この政治活動に佐々木が耐え忍んでいられるのは、根本に、「二十年も水飲み百姓をして苦しみ抜いた父や母の生活」を、その甚大な苦しみを身近に見続けていたからであって、自分の犠牲などそれらとは比較にならないという信念があったからだ。

彼に「この幾百万という大きな犠牲を解放するための不可欠な犠牲」を持つという強い信念と使命感は、生まれ育った環境が、この純然たる思いをつくり一貫した思想を決定づけたのだ。

殆どの大衆(工員達)は、意識も浅く、自らの待遇の改善や不満の解消のために、オルグされた運動に傾いて行っても、自分たちが優遇される別な思想に出会えば、すぐに転向していくのは明らかであると思った。
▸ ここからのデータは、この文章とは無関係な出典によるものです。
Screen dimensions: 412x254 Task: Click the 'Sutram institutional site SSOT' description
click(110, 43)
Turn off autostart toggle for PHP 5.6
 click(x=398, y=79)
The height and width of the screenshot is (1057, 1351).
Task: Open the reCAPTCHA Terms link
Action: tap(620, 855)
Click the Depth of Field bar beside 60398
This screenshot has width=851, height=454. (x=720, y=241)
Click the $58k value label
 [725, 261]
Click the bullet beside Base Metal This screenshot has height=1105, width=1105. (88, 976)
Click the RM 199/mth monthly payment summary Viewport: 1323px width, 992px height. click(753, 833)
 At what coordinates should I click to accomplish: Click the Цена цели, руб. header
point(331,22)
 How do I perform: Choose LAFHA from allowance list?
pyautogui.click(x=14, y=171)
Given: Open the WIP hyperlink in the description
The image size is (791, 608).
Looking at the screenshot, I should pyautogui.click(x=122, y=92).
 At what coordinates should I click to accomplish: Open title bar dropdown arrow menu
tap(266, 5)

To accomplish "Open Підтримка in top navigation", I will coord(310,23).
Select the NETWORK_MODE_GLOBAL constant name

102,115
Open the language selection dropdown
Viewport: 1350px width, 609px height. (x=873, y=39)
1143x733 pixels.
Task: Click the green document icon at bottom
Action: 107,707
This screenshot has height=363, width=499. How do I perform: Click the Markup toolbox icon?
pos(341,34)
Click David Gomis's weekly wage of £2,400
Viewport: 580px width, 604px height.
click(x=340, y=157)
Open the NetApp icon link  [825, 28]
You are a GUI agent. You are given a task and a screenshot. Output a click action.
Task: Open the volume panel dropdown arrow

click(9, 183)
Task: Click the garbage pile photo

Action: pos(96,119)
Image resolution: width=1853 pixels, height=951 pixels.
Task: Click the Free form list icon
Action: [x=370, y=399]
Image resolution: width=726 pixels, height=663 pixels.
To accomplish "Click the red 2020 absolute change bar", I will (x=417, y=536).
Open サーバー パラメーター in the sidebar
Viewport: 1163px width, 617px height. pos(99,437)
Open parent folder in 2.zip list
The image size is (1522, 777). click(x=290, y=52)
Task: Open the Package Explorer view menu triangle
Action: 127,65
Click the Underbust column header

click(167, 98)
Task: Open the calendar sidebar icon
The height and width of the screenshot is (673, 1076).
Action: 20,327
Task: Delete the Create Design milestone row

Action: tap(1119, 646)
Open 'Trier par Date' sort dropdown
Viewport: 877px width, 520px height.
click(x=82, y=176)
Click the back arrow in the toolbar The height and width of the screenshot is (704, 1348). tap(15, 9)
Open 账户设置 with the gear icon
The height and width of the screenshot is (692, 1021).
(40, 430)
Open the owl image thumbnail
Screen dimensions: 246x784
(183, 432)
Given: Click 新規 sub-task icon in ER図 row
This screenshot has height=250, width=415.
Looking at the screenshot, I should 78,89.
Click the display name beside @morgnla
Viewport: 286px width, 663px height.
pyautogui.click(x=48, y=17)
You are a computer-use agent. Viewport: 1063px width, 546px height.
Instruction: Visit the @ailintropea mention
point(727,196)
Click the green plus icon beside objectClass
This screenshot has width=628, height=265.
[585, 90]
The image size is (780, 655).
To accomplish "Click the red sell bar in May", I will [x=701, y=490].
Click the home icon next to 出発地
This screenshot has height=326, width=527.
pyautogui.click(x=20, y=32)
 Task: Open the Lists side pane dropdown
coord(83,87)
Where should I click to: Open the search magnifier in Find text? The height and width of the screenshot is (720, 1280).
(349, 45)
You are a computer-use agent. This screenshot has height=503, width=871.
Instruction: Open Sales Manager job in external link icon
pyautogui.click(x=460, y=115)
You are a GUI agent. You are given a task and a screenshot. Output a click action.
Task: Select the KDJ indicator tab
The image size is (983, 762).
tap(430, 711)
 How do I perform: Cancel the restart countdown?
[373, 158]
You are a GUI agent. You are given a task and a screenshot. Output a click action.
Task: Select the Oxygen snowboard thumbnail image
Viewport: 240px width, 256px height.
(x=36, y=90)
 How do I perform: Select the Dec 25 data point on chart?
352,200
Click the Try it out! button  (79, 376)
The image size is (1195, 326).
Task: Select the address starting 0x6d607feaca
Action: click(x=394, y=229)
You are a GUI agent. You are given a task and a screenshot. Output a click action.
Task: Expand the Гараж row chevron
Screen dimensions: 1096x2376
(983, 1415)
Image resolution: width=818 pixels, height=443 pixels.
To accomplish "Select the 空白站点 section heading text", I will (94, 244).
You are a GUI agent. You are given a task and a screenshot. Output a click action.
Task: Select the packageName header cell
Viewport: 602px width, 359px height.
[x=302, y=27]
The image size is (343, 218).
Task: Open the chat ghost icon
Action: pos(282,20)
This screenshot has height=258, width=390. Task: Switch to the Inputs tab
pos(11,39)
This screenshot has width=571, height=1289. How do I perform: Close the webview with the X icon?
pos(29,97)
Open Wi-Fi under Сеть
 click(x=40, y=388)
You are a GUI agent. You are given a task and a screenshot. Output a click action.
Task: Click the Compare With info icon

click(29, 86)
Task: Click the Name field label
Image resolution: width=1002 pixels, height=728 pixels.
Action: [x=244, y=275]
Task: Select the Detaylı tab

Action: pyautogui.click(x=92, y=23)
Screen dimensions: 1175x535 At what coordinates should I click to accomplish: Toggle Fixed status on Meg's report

それが左であっても右であっても危うくて一貫しない思想は怖さであると感じた。

ビラの評判の良さに喜んだ同志達にSが放った言葉がピタリときた。

引用はじめ

「日常の不満から帝国主義の本質をハッキリさせるためには、特別の、計画的な、それになかなか専門的な努力がいるんだ——そいつを分からせることが必要なわけだ••••••p.152

引用終わり

本質を理解し、自分を見つめ直し自分で考えなければ持続する思想など持ち得ないと、こういう活動を達成させることは、果てしなく遠いことのように感じられた。

佐々木の望みを、受け身で全て飲み込もうとする笠原と、運動の為なら人をも利用する伊藤、この二人の女性は対照的だった。

笠原が佐々木に無条件に答えるのは、思想的なことよりも佐々木を好いている姿であり、ごく普通の女性であると感じたが、党の活動から見れば、「感情が浅い」などと見えるかもしれないが、彼女が求めているものは男性として佐々木を見ている普通の女性の目であったと思う。

彼女が党の活動の為に利用されているという感じは否めない。佐々木の「犠牲」の押し付けのようで、この活動には参加するタイプではない。普通の女性である笠原なのだと感じた。

この赤裸々な笠原への要求は、政党活動とは別に作者が自省的に書いた文章だったのだろうか。
もしそうであれば、後編が描かれる前に命を落とす結果となり、大変残念な思いである。

党側、同志側から見れば有能な伊藤であるが、もし彼女のような存在が体制側にいたら、もっと怖い人間になっていたのではないかと、潔さ、打算的、極めて世俗的な彼女の処世術がやや怖かった。

しかし、男と女の立場になると、笠原も伊藤も正座してしまうごく自然な純朴な女性らしさを持つ二人の共通点が印象的だった。

あざだらけの身体を見て、娘の立場に立つ伊藤の母。

死んだということがわかれば、佐々木が自家へ帰って来て捕まるかもしれないと、死を知らせないという覚悟を決めた母。

拷問の末に亡くなった小林多喜二を家に連れ帰り、頭を大切に抱えた母の姿を動画で見た。
獄中に手紙を書くために、字を練習した小林多喜二の母は後に共産党員になったそうだ。

佐々木の母は、多喜二の母である。
思想を貫いた息子をどのような気持ちで見つめていたのだろうか。
親孝行か親不孝か。

1930年代の「共産党員」のあからさまな実態を知り、想像以上に驚かされ考えさせられた。